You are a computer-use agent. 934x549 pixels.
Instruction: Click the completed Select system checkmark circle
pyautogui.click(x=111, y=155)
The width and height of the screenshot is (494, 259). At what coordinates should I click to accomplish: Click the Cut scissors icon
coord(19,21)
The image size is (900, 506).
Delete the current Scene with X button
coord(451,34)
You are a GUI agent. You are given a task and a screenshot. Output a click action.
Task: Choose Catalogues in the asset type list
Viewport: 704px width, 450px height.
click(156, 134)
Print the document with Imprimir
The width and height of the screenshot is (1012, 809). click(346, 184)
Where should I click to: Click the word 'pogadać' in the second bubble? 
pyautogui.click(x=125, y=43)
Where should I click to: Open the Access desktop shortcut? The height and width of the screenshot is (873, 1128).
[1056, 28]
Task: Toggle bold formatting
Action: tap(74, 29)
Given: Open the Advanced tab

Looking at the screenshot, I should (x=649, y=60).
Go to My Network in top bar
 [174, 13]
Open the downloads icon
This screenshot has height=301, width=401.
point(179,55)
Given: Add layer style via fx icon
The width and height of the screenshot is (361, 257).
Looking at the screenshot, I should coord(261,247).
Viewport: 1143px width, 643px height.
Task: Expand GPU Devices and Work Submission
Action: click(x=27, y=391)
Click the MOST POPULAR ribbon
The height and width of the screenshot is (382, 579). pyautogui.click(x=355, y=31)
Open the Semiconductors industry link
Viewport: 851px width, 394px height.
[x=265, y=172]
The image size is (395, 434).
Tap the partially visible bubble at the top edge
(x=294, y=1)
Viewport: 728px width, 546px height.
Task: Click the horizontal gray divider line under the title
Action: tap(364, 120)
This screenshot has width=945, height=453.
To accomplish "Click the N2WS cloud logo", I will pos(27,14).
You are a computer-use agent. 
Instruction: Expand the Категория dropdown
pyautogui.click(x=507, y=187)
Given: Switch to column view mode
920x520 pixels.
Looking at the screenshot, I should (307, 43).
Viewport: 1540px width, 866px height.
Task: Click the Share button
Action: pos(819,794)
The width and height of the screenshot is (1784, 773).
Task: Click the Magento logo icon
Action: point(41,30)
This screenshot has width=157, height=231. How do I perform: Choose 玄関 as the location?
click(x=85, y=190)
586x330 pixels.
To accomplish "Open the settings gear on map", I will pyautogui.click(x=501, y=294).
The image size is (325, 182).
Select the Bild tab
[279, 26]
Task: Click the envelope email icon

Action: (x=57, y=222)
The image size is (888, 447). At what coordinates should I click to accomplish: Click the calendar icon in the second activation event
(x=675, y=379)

(TASK DETAILS) Could you reproduce every one of the lines above verbatim, from first to last?

(ANSWER TO THIS EXERCISE)
You are a computer-use agent. 934x549 pixels.
Instruction: Click the completed Select system checkmark circle
pyautogui.click(x=111, y=155)
The width and height of the screenshot is (494, 259). At what coordinates should I click to accomplish: Click the Cut scissors icon
coord(19,21)
The image size is (900, 506).
Delete the current Scene with X button
coord(451,34)
You are a GUI agent. You are given a task and a screenshot. Output a click action.
Task: Choose Catalogues in the asset type list
Viewport: 704px width, 450px height.
click(156, 134)
Print the document with Imprimir
The width and height of the screenshot is (1012, 809). click(346, 184)
Where should I click to: Click the word 'pogadać' in the second bubble? 
pyautogui.click(x=125, y=43)
Where should I click to: Open the Access desktop shortcut? The height and width of the screenshot is (873, 1128).
[1056, 28]
Task: Toggle bold formatting
Action: tap(74, 29)
Given: Open the Advanced tab

Looking at the screenshot, I should (x=649, y=60).
Go to My Network in top bar
 [174, 13]
Open the downloads icon
This screenshot has height=301, width=401.
point(179,55)
Given: Add layer style via fx icon
The width and height of the screenshot is (361, 257).
Looking at the screenshot, I should coord(261,247).
Viewport: 1143px width, 643px height.
Task: Expand GPU Devices and Work Submission
Action: click(x=27, y=391)
Click the MOST POPULAR ribbon
The height and width of the screenshot is (382, 579). pyautogui.click(x=355, y=31)
Open the Semiconductors industry link
Viewport: 851px width, 394px height.
[x=265, y=172]
The image size is (395, 434).
Tap the partially visible bubble at the top edge
(x=294, y=1)
Viewport: 728px width, 546px height.
Task: Click the horizontal gray divider line under the title
Action: tap(364, 120)
This screenshot has width=945, height=453.
To accomplish "Click the N2WS cloud logo", I will pos(27,14).
You are a computer-use agent. 
Instruction: Expand the Категория dropdown
pyautogui.click(x=507, y=187)
Given: Switch to column view mode
920x520 pixels.
Looking at the screenshot, I should (307, 43).
Viewport: 1540px width, 866px height.
Task: Click the Share button
Action: pos(819,794)
The width and height of the screenshot is (1784, 773).
Task: Click the Magento logo icon
Action: point(41,30)
This screenshot has width=157, height=231. How do I perform: Choose 玄関 as the location?
click(x=85, y=190)
586x330 pixels.
To accomplish "Open the settings gear on map", I will pyautogui.click(x=501, y=294).
The image size is (325, 182).
Select the Bild tab
[279, 26]
Task: Click the envelope email icon

Action: (x=57, y=222)
The image size is (888, 447). At what coordinates should I click to accomplish: Click the calendar icon in the second activation event
(x=675, y=379)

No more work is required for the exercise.